Your goal
Please revise the records below, changing "Where should I click to" to "Where do I click to" throughout and leaving everything else as it is.

— Start of Supplied information —

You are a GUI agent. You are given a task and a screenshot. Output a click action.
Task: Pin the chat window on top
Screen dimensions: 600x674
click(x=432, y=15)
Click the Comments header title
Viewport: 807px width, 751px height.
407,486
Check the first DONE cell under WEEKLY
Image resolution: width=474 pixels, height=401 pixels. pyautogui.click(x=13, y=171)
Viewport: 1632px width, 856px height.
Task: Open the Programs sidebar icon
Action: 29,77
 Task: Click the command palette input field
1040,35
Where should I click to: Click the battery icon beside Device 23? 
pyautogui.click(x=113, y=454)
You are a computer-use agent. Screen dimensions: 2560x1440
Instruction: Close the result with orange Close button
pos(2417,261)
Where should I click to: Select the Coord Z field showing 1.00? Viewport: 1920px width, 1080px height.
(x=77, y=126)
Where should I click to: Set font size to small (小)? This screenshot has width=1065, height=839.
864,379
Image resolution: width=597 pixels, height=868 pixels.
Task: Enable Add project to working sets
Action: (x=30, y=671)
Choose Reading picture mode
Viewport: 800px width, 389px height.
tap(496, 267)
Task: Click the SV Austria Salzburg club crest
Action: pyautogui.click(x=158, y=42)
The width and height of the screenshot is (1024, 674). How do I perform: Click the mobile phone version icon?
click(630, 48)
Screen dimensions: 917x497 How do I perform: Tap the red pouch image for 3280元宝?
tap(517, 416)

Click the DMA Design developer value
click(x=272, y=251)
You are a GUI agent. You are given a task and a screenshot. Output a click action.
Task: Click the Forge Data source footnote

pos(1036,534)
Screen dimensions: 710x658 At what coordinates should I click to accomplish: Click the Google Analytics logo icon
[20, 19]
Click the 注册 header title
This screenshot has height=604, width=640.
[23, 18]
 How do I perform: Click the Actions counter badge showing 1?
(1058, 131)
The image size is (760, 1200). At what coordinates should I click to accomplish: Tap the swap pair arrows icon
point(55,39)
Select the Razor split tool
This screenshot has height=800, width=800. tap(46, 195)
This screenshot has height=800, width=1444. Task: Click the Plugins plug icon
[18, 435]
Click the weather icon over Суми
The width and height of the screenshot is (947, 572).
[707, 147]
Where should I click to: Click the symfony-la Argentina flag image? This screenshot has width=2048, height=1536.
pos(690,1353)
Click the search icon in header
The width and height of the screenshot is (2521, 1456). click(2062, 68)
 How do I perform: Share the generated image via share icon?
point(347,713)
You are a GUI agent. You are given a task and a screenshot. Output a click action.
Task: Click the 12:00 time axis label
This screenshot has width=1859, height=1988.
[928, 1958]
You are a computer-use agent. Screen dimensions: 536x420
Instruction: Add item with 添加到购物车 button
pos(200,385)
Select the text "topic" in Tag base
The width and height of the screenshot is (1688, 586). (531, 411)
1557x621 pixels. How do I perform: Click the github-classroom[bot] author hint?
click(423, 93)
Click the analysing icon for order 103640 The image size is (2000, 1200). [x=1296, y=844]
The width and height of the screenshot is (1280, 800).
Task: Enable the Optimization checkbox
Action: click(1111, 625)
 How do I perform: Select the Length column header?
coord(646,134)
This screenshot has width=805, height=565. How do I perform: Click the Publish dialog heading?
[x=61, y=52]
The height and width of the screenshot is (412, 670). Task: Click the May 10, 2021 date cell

— End of Supplied information —

Written reply
You are a GUI agent. You are given a task and a screenshot. Output a click action.
Task: Pin the chat window on top
Screen dimensions: 600x674
click(x=432, y=15)
Click the Comments header title
Viewport: 807px width, 751px height.
407,486
Check the first DONE cell under WEEKLY
Image resolution: width=474 pixels, height=401 pixels. pyautogui.click(x=13, y=171)
Viewport: 1632px width, 856px height.
Task: Open the Programs sidebar icon
Action: 29,77
 Task: Click the command palette input field
1040,35
Where do I click to: Click the battery icon beside Device 23? 
pyautogui.click(x=113, y=454)
You are a computer-use agent. Screen dimensions: 2560x1440
Instruction: Close the result with orange Close button
pos(2417,261)
Where do I click to: Select the Coord Z field showing 1.00? Viewport: 1920px width, 1080px height.
(x=77, y=126)
Where do I click to: Set font size to small (小)? This screenshot has width=1065, height=839.
864,379
Image resolution: width=597 pixels, height=868 pixels.
Task: Enable Add project to working sets
Action: (x=30, y=671)
Choose Reading picture mode
Viewport: 800px width, 389px height.
tap(496, 267)
Task: Click the SV Austria Salzburg club crest
Action: pyautogui.click(x=158, y=42)
The width and height of the screenshot is (1024, 674). How do I perform: Click the mobile phone version icon?
click(630, 48)
Screen dimensions: 917x497 How do I perform: Tap the red pouch image for 3280元宝?
tap(517, 416)

Click the DMA Design developer value
click(x=272, y=251)
You are a GUI agent. You are given a task and a screenshot. Output a click action.
Task: Click the Forge Data source footnote

pos(1036,534)
Screen dimensions: 710x658 At what coordinates should I click to accomplish: Click the Google Analytics logo icon
[20, 19]
Click the 注册 header title
This screenshot has height=604, width=640.
[23, 18]
 How do I perform: Click the Actions counter badge showing 1?
(1058, 131)
The image size is (760, 1200). At what coordinates should I click to accomplish: Tap the swap pair arrows icon
point(55,39)
Select the Razor split tool
This screenshot has height=800, width=800. tap(46, 195)
This screenshot has height=800, width=1444. Task: Click the Plugins plug icon
[18, 435]
Click the weather icon over Суми
The width and height of the screenshot is (947, 572).
[707, 147]
Where do I click to: Click the symfony-la Argentina flag image? This screenshot has width=2048, height=1536.
pos(690,1353)
Click the search icon in header
The width and height of the screenshot is (2521, 1456). click(2062, 68)
 How do I perform: Share the generated image via share icon?
point(347,713)
You are a GUI agent. You are given a task and a screenshot. Output a click action.
Task: Click the 12:00 time axis label
This screenshot has width=1859, height=1988.
[928, 1958]
You are a computer-use agent. Screen dimensions: 536x420
Instruction: Add item with 添加到购物车 button
pos(200,385)
Select the text "topic" in Tag base
The width and height of the screenshot is (1688, 586). (531, 411)
1557x621 pixels. How do I perform: Click the github-classroom[bot] author hint?
click(423, 93)
Click the analysing icon for order 103640 The image size is (2000, 1200). [x=1296, y=844]
The width and height of the screenshot is (1280, 800).
Task: Enable the Optimization checkbox
Action: click(1111, 625)
 How do I perform: Select the Length column header?
coord(646,134)
This screenshot has width=805, height=565. How do I perform: Click the Publish dialog heading?
[x=61, y=52]
The height and width of the screenshot is (412, 670). Task: Click the May 10, 2021 date cell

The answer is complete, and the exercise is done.